Embracing the trend of manufacturing and deploying electric vehicles like several countries, South Africa continues experimenting with electric taxis and progressing towards green energy.
A team from Stellenbosch University (SU) is examining the feasibility of running the country’s inaugural electric taxis. These vehicles can cover up to 120 km before requiring a recharge.
In partnership with Rham Equipment, the SU team has successfully transformed a minibus taxi into an EV. The entity is currently undergoing road testing, with other tests to follow shortly.
The conversion process involved the removal of the original Internal Combustion Engine and associated components, such as gas pipe, radiator and petrol tank.
South Africa Jumping On The Sustainability Bandwagon
The minibus is also equipped with an energy recovery mechanism called ‘Regenerative Breaking’, which recovers energy during deceleration and stores it until needed.

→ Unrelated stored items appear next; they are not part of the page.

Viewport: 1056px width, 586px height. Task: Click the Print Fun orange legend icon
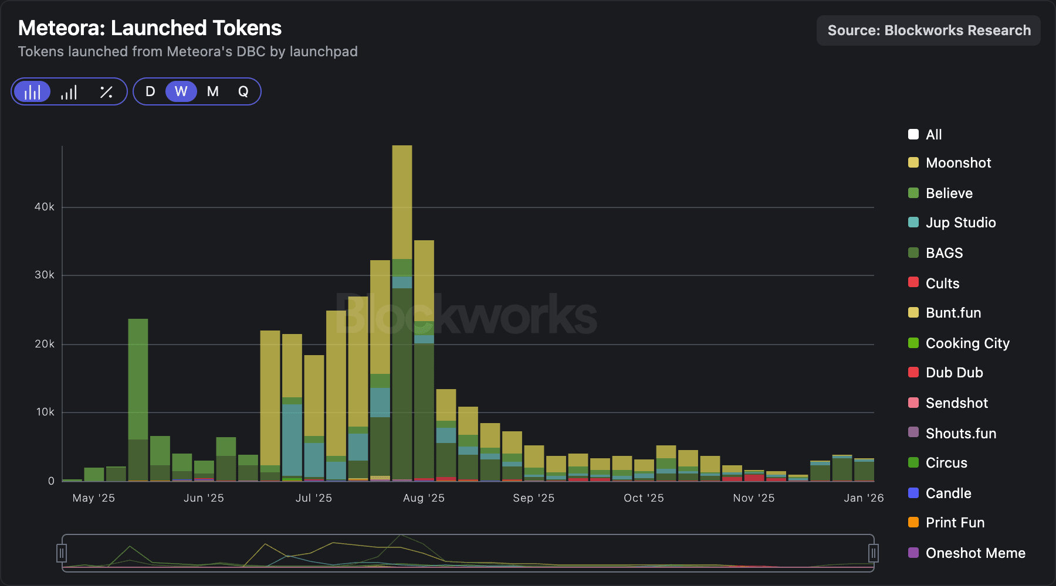pos(913,522)
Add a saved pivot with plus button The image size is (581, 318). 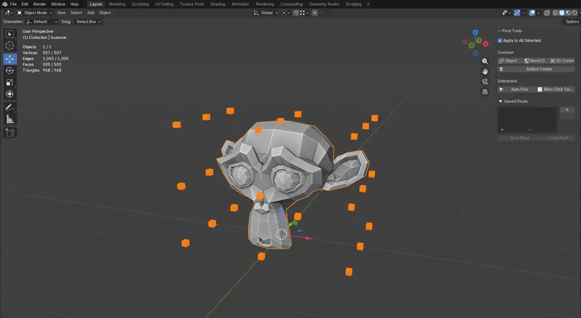click(x=567, y=110)
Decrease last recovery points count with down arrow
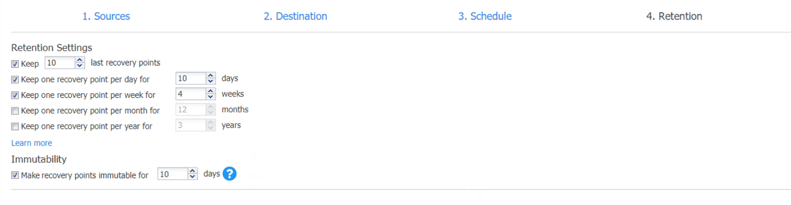Viewport: 791px width, 205px height. [80, 66]
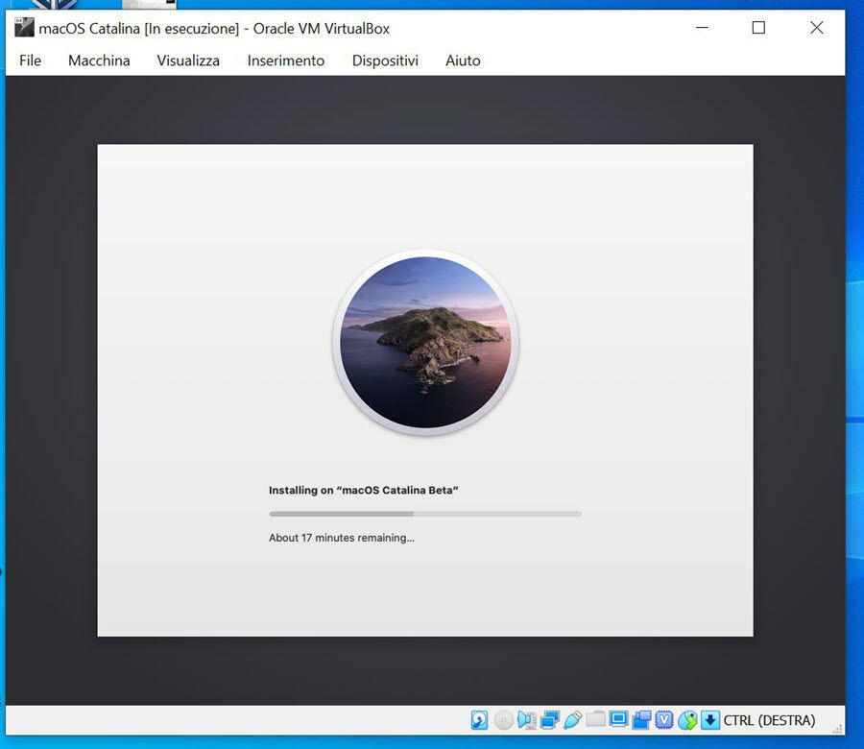
Task: Click the audio output status icon
Action: pos(527,720)
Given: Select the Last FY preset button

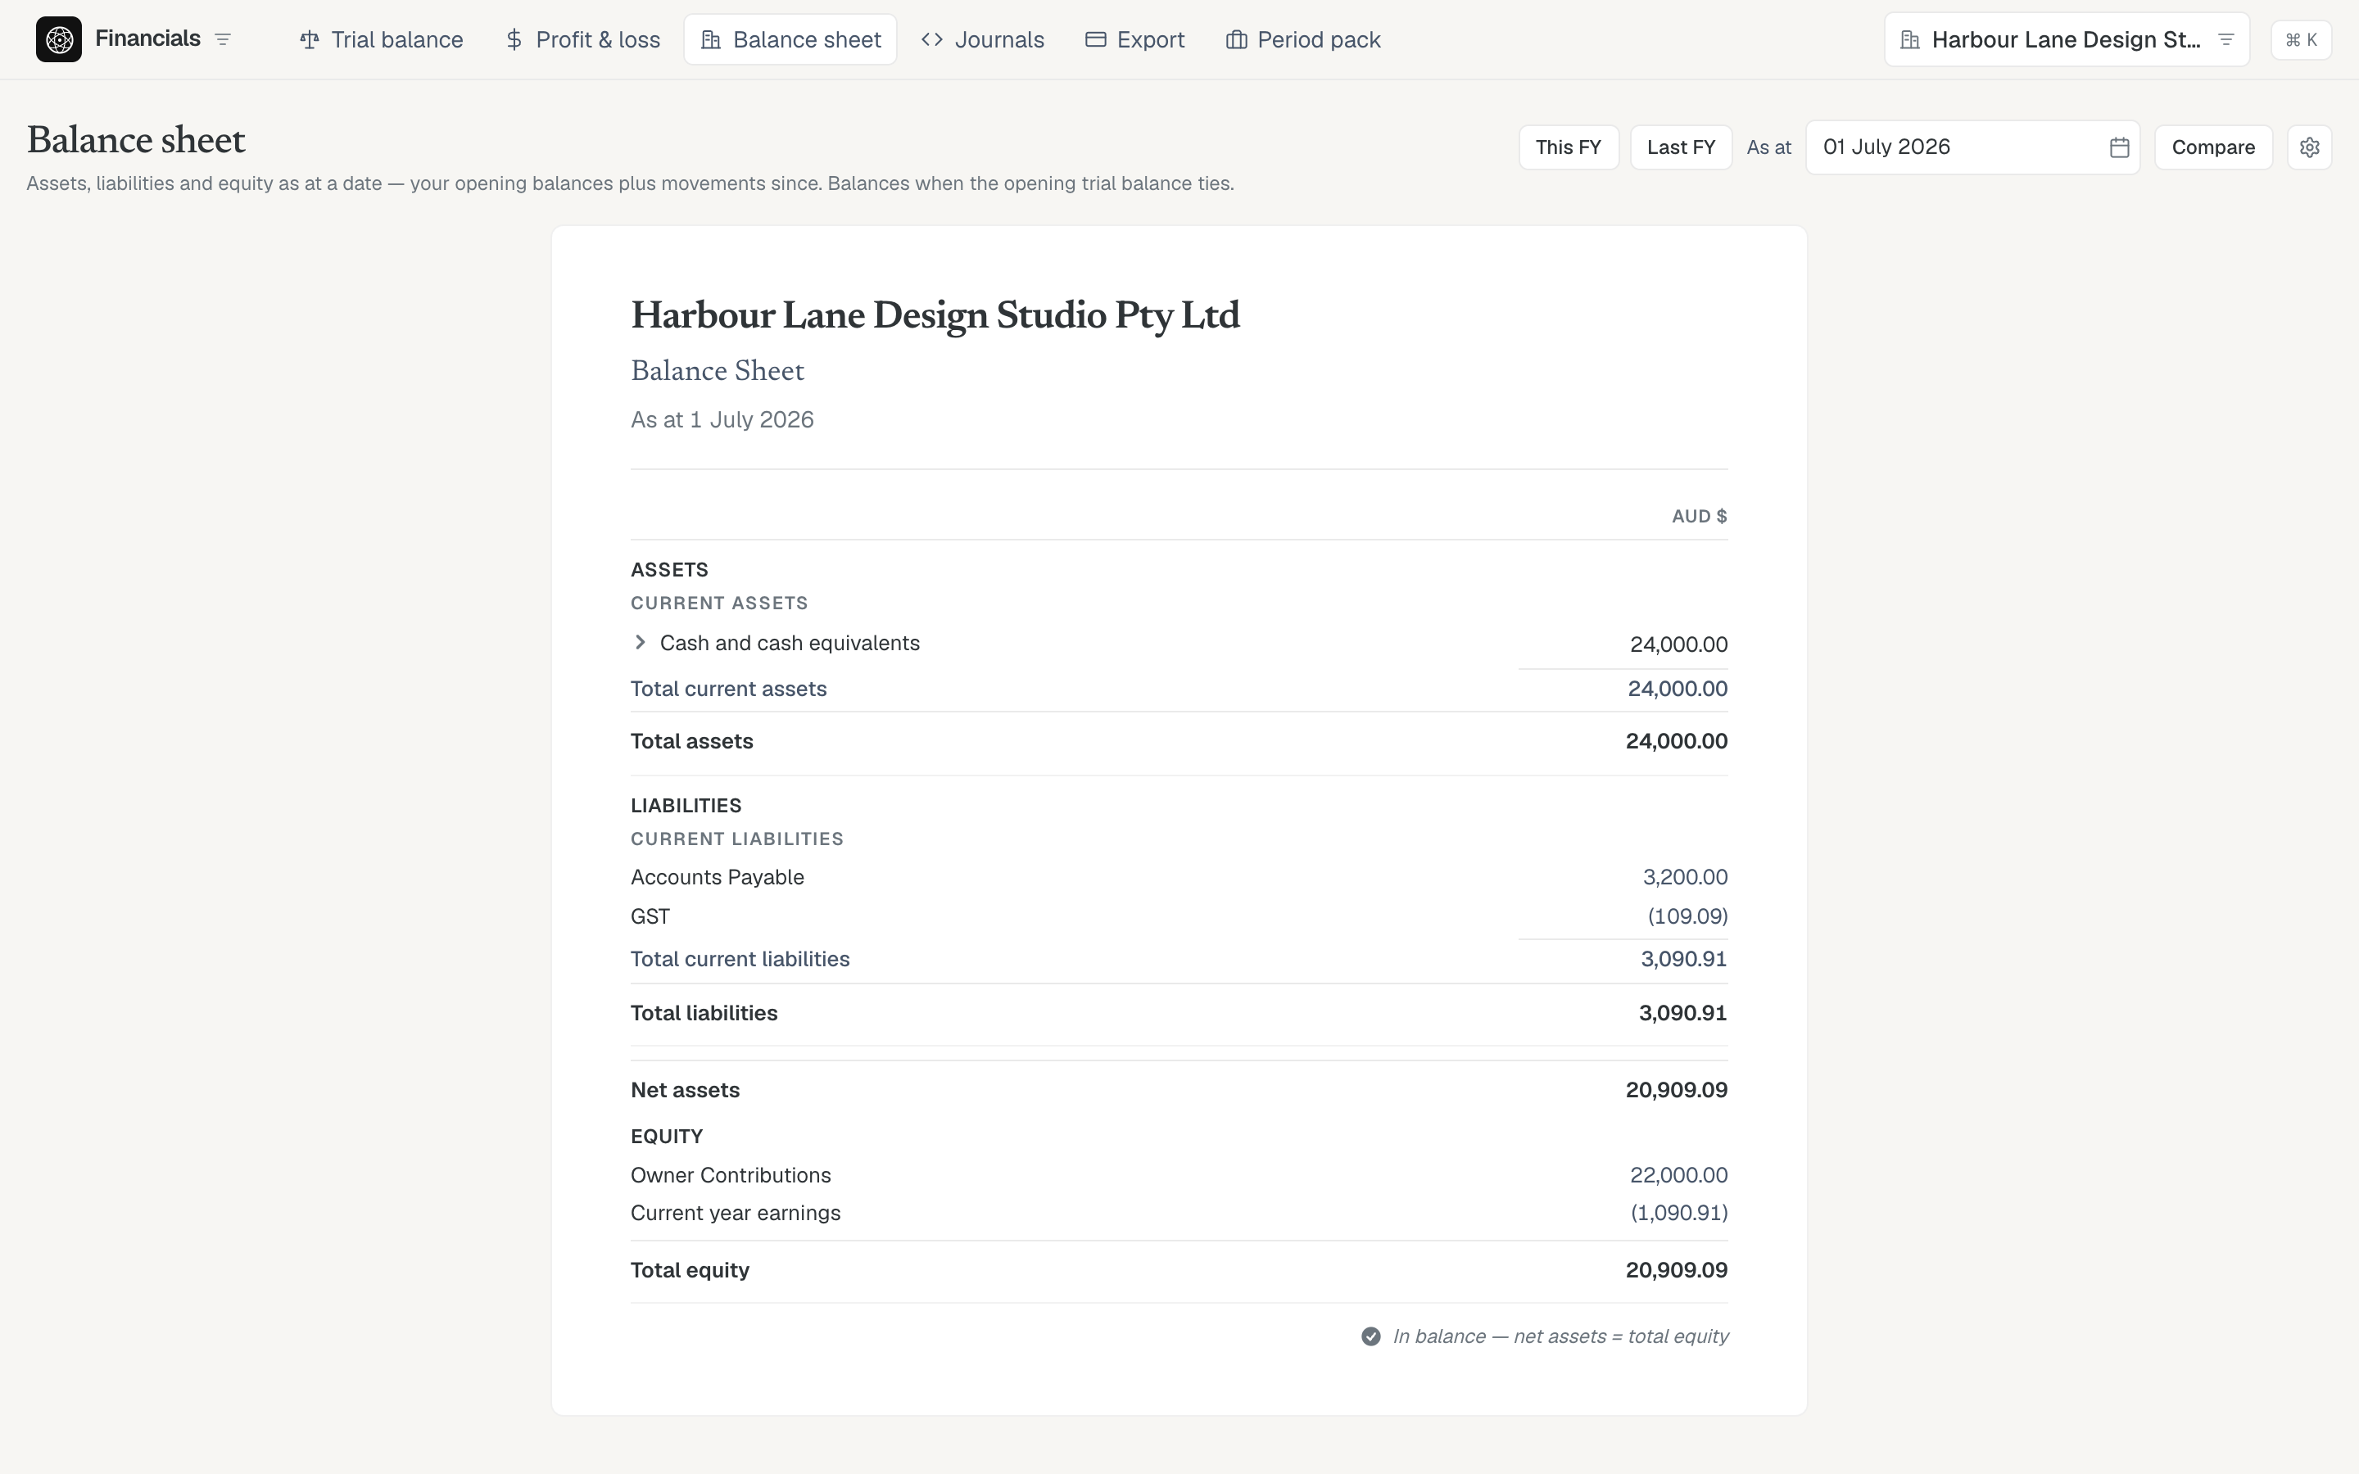Looking at the screenshot, I should click(1681, 147).
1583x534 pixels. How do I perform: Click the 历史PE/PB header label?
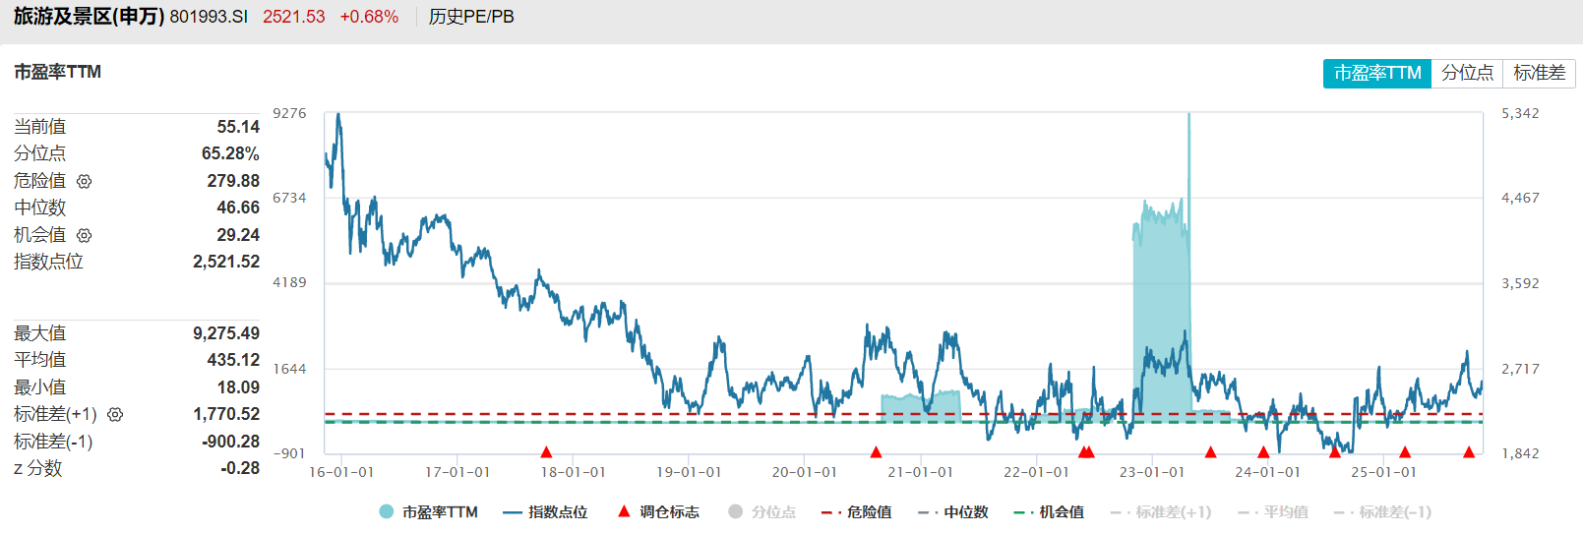(x=471, y=17)
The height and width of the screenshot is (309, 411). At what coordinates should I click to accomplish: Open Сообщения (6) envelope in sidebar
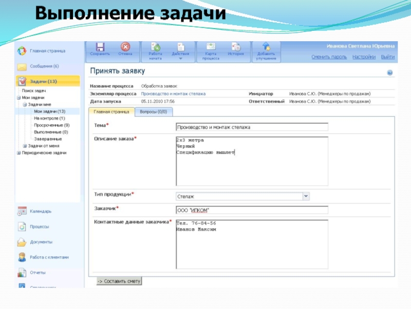coord(22,66)
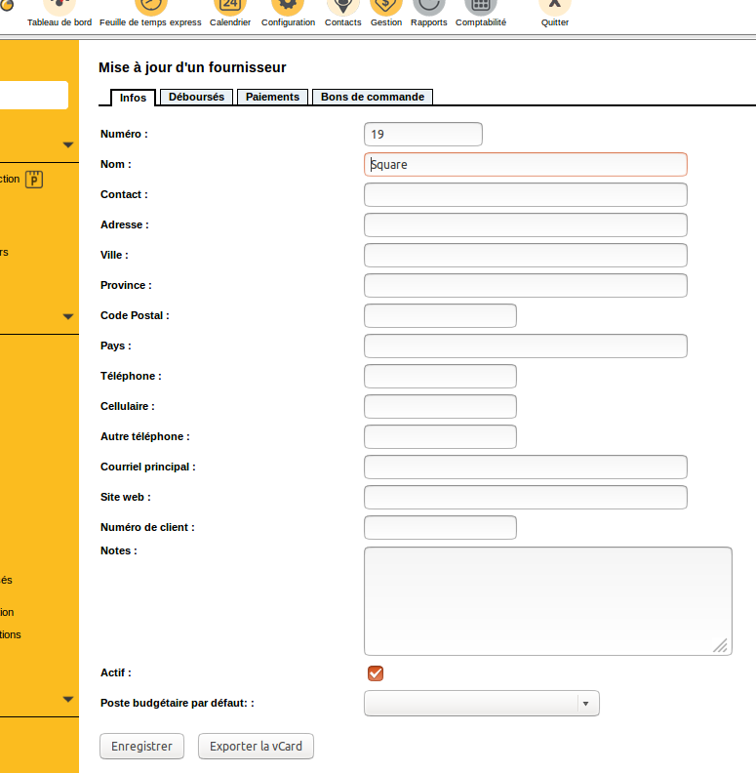Switch to the Paiements tab
Image resolution: width=756 pixels, height=773 pixels.
point(272,97)
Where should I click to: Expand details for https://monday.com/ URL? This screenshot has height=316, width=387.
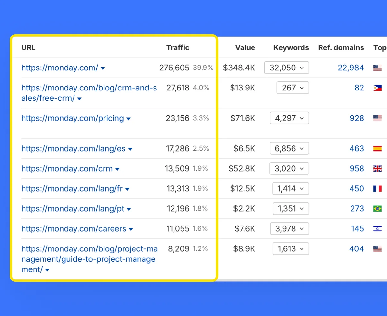[x=103, y=68]
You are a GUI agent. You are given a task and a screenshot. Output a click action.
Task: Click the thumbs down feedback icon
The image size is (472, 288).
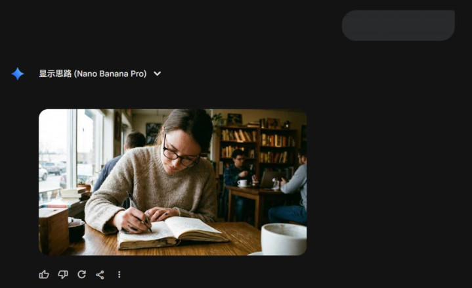pyautogui.click(x=62, y=274)
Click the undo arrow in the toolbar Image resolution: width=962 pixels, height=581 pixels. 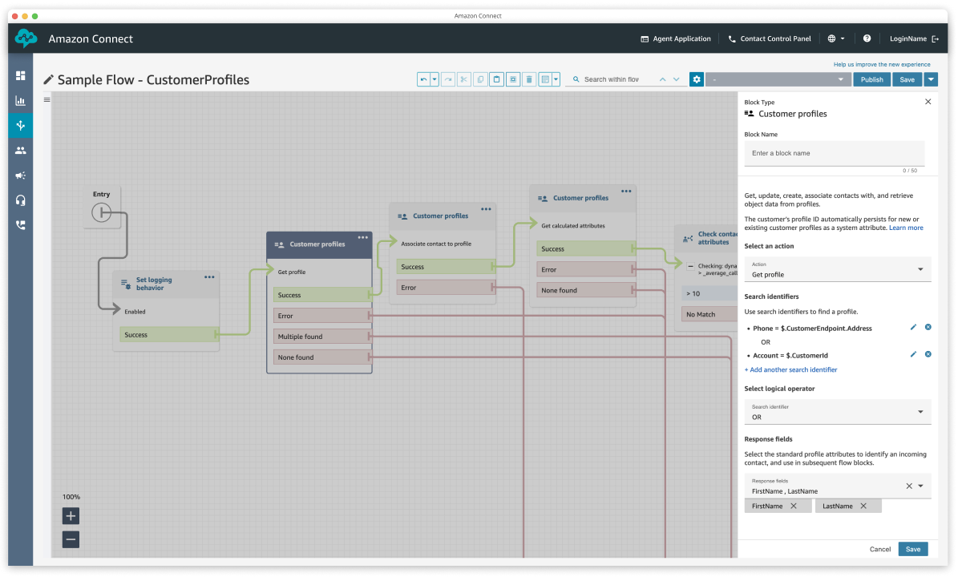click(x=423, y=79)
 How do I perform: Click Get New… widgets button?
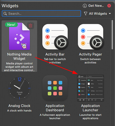tap(93, 6)
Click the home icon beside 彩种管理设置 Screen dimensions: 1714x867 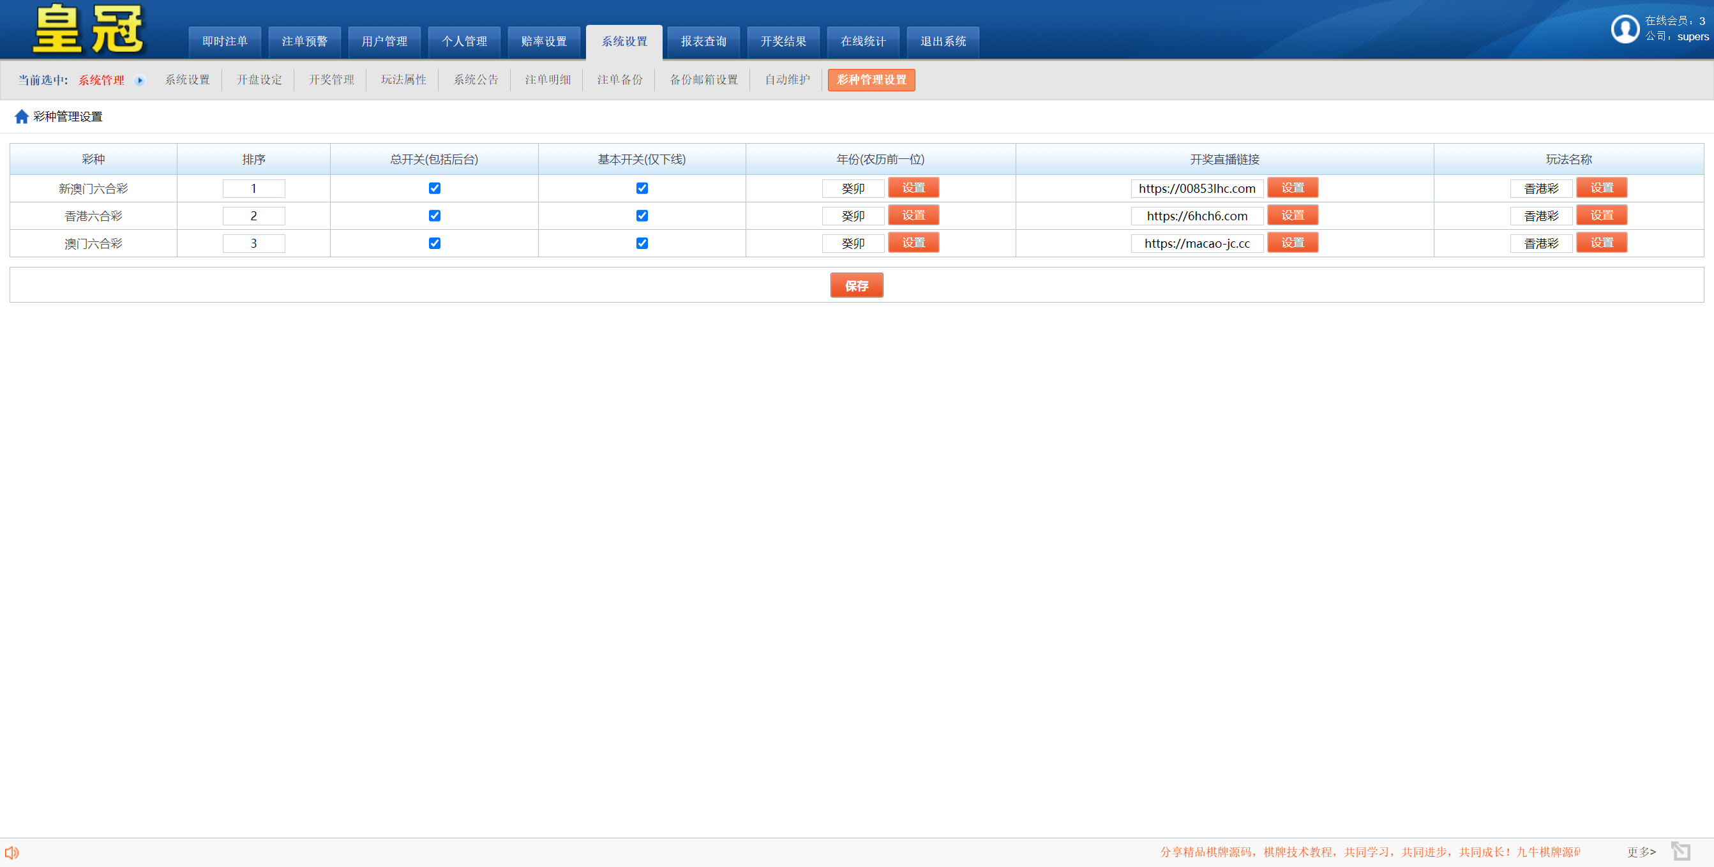pyautogui.click(x=21, y=116)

Just like numerous other countries that view electric vehicles as a lasting remedy to address climate change, South Africa shares the same objective.
The country is responding to the need to keep pace with the transition to EVs as its automotive industry could be threatened if South Africans fall behind.
Nevertheless, the inevitable transition has come amid the country navigating its infamous energy crisis. Power outages have cast doubt on the feasibility of running electric taxis there.
Energy Crisis Affecting SA’s Clean Transportation Revolution
A lack of consistent electricity in the country has sparked intense concerns over managing the routine charging requirements of electricity-powered vehicles.
But while the ongoing load-shedding is a potential obstacle to clean mobility initiatives, the much-talked-about electric taxis would be powered by solar energy.
This approach utilises solar panels and battery energy storage systems. In addition, hydrogen would even be used as a potential alternative solution.
Meanwhile, a different African nation, Nigeria, is also exploring the world of sustainability to initiate a clean transportation revolution.
Just last month, an agency associated with the government procured electric buses for the transition. Later, plans were unveiled to buy scores of buses fueled by CNG.
Nevertheless, while the intentions behind such plans are commendable, their execution must be approached in the right way to avoid exacerbating an already-raging crisis.